Provided text.
Re: jsonb status

From: Andrew Dunstan <andrew(at)dunslane(dot)net>
To: Peter Geoghegan <pg(at)heroku(dot)com>
Cc: PostgreSQL-development <pgsql-hackers(at)postgresql(dot)org>
Subject: Re: jsonb status
Date: 2014-03-17 17:48:13
Message-ID: 5327355D.4020509@dunslane.net
Views: Raw Message | Whole Thread | Download mbox | Resend email
Thread:
Lists: pgsql-hackers


On 03/16/2014 04:10 AM, Peter Geoghegan wrote:
> On Thu, Mar 13, 2014 at 2:00 PM, Andrew Dunstan <andrew(at)dunslane(dot)net> wrote:
>> I'll be travelling a good bit of tomorrow (Friday), but I hope Peter has
>> finished by the time I am back on deck late tomorrow and that I am able to
>> commit this on Saturday.
> I asked Andrew to hold off on committing this today. It was agreed
> that we weren't quite ready, because there were one or two remaining
> bugs (since fixed), but also because I felt that it would be useful to
> first hear the opinions of more people before proceeding. I think that
> we're not that far from having something committed. Obviously I hope
> to get this into 9.4, and attach a lot of strategic importance to
> having the feature, which is why I made a large effort to help land
> it.
>
> Attached patch has a number of notable revisions. Throughout, it has
> been possible for anyone to follow our progress here:
> https://github.com/feodor/postgres/commits/jsonb_and_hstore
>
> * In general, the file jsonb_support.c (renamed to jsonb_utils.c) is
> vastly better commented, and has a much clearer structure. This was
> not something I did much with in the previous revision, and so it has
> been a definite focus of this one.

Dataset.
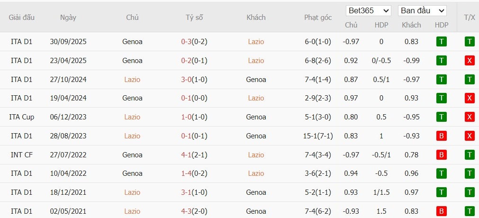Open the 0-3(0-2) score link
Image resolution: width=479 pixels, height=218 pixels.
[194, 42]
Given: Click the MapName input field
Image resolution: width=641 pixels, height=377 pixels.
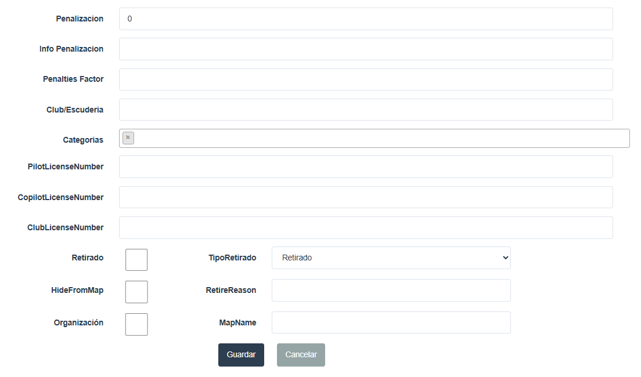Looking at the screenshot, I should pos(391,322).
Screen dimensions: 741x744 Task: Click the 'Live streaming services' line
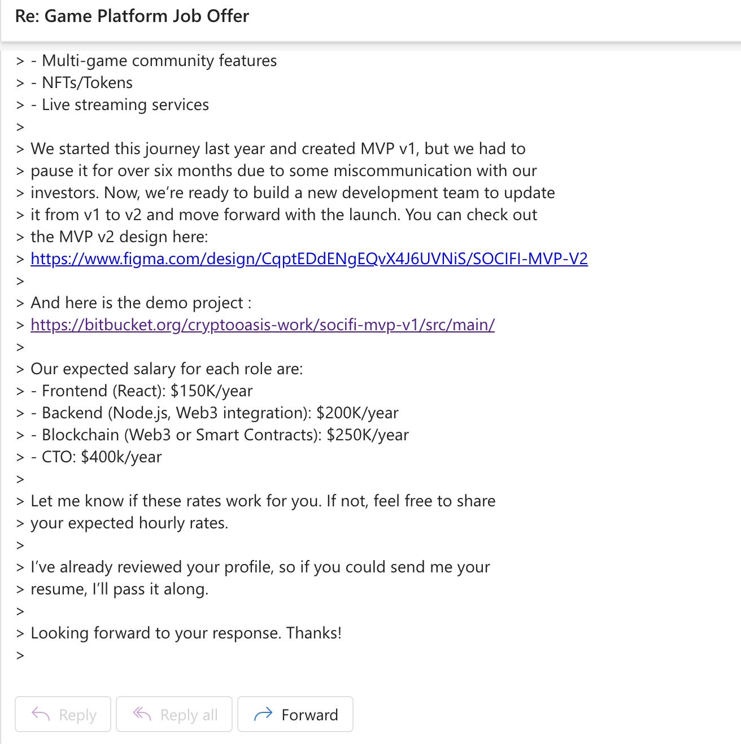click(x=125, y=104)
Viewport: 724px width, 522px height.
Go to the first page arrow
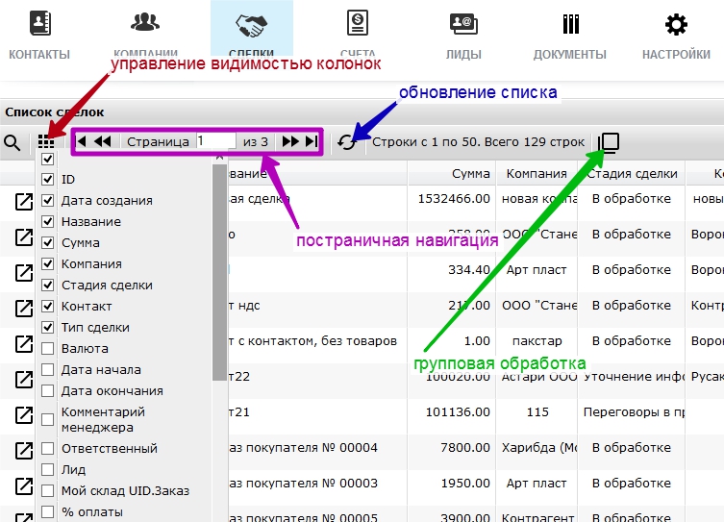[82, 141]
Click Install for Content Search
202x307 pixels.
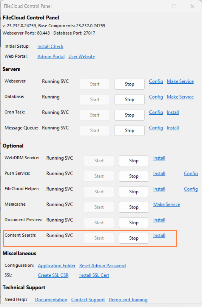tap(159, 235)
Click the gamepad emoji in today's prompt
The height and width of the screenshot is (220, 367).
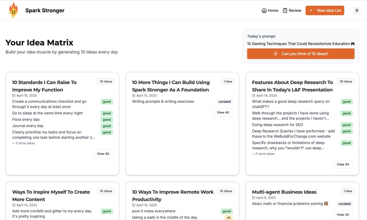click(x=353, y=43)
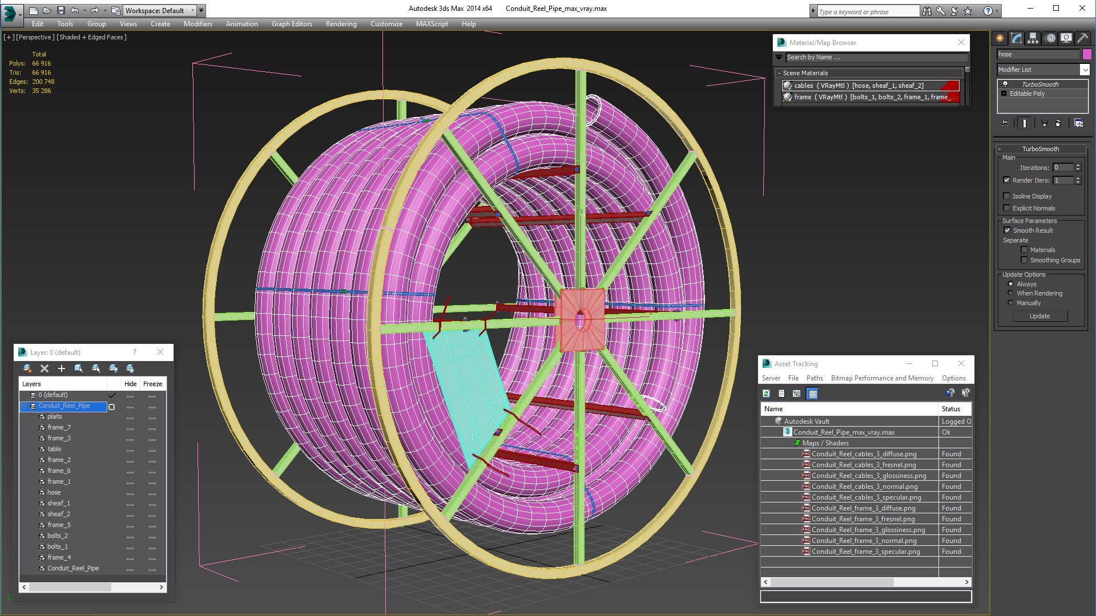Screen dimensions: 1096x616
Task: Click Pin Stack icon below modifier stack
Action: coord(1005,123)
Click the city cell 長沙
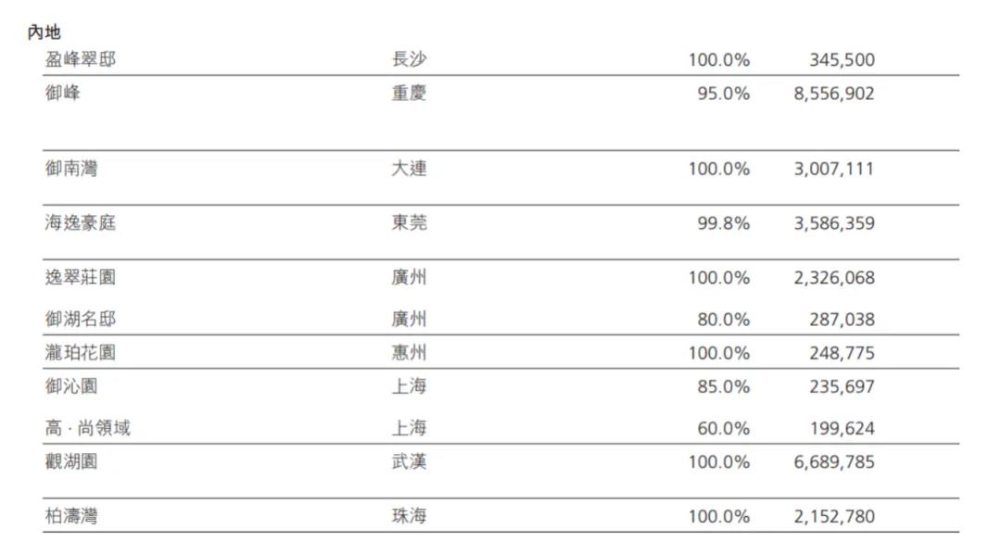The width and height of the screenshot is (1001, 542). (x=410, y=60)
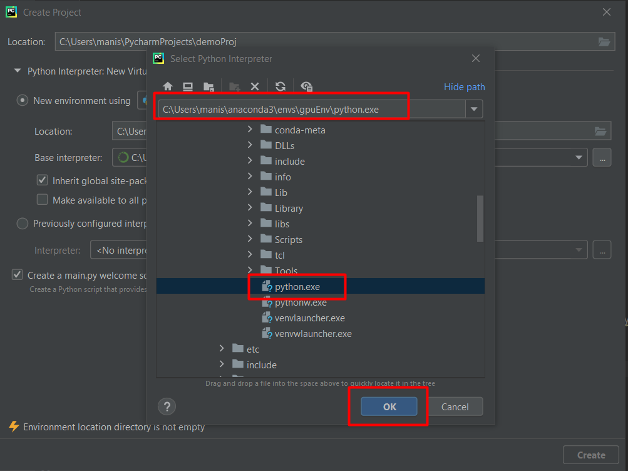Toggle Show Hidden Files and Directories icon

306,86
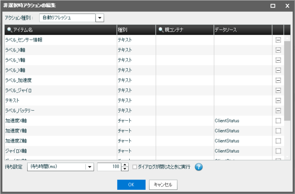This screenshot has width=295, height=194.
Task: Click search icon in 親コンテナ column header
Action: 161,30
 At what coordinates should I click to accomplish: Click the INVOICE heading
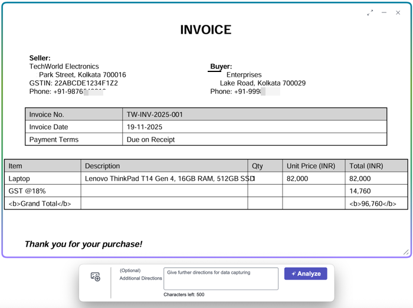206,30
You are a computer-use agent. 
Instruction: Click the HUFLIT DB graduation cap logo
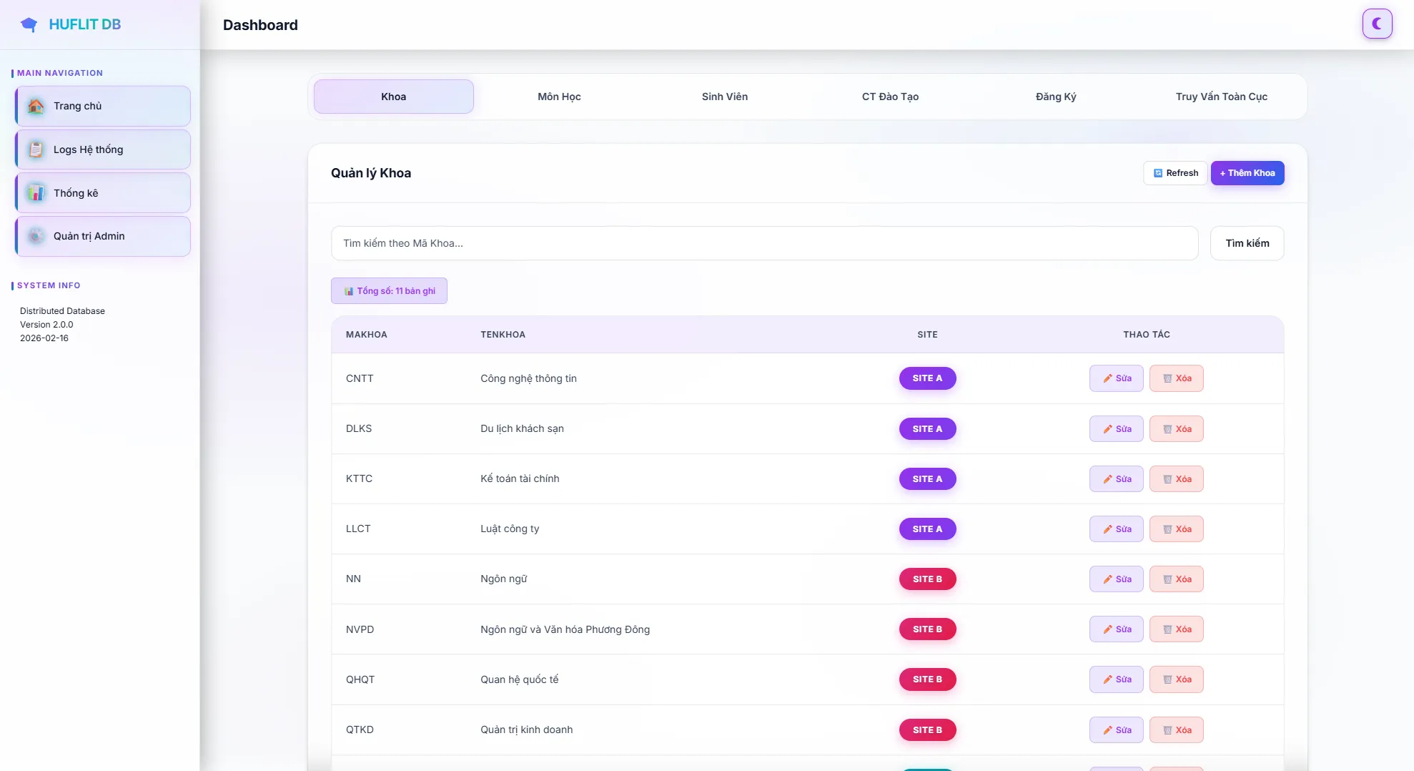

What you need to do.
A - Using the jsonb status message, answer these:
(i) On what date was the message sent?
(ii) What was the file jsonb_support.c renamed to?
(iii) Which release does Peter Geoghegan hope to get the feature into?
B - In the jsonb status message, name every option listed after "Views:".
C - Copy the jsonb status message word for word, from "On 03/16/2014 04:10" to "this on Saturday.".
The items have nothing to do with the jsonb status message.

Answers provided.
A -
(i) 2014-03-17
(ii) jsonb_utils.c
(iii) 9.4

B - Raw Message, Whole Thread, Download mbox, Resend email

C -
On 03/16/2014 04:10 AM, Peter Geoghegan wrote:
> On Thu, Mar 13, 2014 at 2:00 PM, Andrew Dunstan <andrew(at)dunslane(dot)net> wrote:
>> I'll be travelling a good bit of tomorrow (Friday), but I hope Peter has
>> finished by the time I am back on deck late tomorrow and that I am able to
>> commit this on Saturday.